ご挨拶



 「えーっ、在日韓国人にも人権があるの?私、今まで知らなかったわ」と言った友人の言葉がよく思い浮かびます。昔むかしの話ではありません。6、7年前のことです。友人も私も日本生まれの日本育ちで彼女も私も仕事に精を出して税金も払っているのですが、あまりにも長い間無権利状態におかれていると、人がこのような気持ちになっていくことはよく分かります。私もかつては年金がなくて当たり前、就職が出来なくて当たり前、銀行融資なくて当たり前、公営住宅に入れなくて当たり前、児童手当なくて当たり前、と思い込んでいました。浅はかでした。しかし、互いに人権問題を考えていくなかで人間として生きて行くとはどういうことなのか、社会貢献とは働いて納税して家族と生活することだけなのかなど、時にはまじめに人生を考えながら、身の回りの在日コリアンに対する差別事象を教えてもらい、学習していくなかで大切な社会貢献のひとつは、不条理と戦うことであると気付きました。会員の一人一人に確かめたわけではありませんが、このように考えている人たちがKMJを支える構成員であると思っています。


  植民地時代の同化政策による民族性の喪失を復活させるため、民族学校を卒業させたわが子の姿に目を細めて喜ぶ一方、就職に際して、履歴書に民族学校出身という日本社会にとって不利な記載を書くことに、どれほど多くの親子が戸惑ってきたことでしょうか。就職を諦めたり、消極的になったり、あるいは日本名を使わざるを得なかったりしている現状が何10年間も繰り返されてきているのです。
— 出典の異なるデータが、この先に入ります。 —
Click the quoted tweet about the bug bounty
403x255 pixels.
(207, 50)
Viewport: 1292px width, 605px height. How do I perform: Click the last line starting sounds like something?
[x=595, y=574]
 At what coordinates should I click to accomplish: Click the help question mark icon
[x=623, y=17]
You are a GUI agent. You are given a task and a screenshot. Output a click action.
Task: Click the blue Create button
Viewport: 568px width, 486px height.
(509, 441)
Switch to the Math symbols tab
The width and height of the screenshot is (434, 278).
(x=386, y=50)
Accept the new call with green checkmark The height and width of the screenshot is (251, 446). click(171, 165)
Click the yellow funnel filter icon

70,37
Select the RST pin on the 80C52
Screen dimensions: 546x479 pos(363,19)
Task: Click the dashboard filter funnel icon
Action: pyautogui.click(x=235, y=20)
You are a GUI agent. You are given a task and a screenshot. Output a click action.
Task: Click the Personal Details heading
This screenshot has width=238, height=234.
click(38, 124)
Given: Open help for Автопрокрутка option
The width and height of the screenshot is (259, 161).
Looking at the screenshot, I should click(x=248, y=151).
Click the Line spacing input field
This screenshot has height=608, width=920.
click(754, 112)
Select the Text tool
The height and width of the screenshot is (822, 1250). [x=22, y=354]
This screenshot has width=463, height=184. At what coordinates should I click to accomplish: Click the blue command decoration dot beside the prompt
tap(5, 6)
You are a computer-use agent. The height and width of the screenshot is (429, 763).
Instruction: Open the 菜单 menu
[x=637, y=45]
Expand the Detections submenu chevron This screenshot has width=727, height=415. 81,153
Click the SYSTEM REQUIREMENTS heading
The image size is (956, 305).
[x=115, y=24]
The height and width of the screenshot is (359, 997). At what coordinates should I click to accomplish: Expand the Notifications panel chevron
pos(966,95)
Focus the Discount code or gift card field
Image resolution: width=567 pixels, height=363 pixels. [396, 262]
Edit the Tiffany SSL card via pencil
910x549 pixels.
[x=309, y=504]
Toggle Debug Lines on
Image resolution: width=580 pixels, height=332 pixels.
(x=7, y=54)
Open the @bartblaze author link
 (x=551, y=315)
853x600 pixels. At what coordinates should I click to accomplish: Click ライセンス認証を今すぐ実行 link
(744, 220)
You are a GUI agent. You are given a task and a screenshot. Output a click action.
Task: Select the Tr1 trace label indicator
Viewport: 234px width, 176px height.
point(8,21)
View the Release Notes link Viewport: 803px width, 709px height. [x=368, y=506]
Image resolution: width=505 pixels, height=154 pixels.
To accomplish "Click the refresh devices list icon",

社会正義の根幹は民主主義だと考えます。KMJは在日外国人の人権問題を研究し啓発しながら民主主義の構築に小さい力ながらも貢献してきましたが、まだまだ問題は山積しているだけでなく、新たな問題が次々に出てきています。


  KMJが社団法人と認可されて6年を経過いたしました。在日外国人と日本人会員の皆様がたをはじめとして、KMJの活動を理解し協力してくださっている行政の皆様や企業の方々、そしていつも応援してくださる皆様方にあつくお礼を申しますとともに、今後もあたたかいご支援とご協力をお願い申し上げます。私達も一層の努力を重ねていく所存です。

 理事長:鄭 早苗(チョン・チョミョ)
【プロフィール】

 大阪生まれの在日2世。現在、大谷大学教授。専攻は古代韓国・朝鮮史。神戸大学文学部卒業後、大阪市立大学大学院文学研究科修士課程修了。主な活動として大阪府在日外国人有識者会議委員、京都女性協会理事、豊中国際交流協会理事、アジア太平洋人権情報センター評議員、NPO法人在日コリアン高齢者支援センターサンボラム理事長、(社)大阪国際理解教育研究センター理事長などを務める。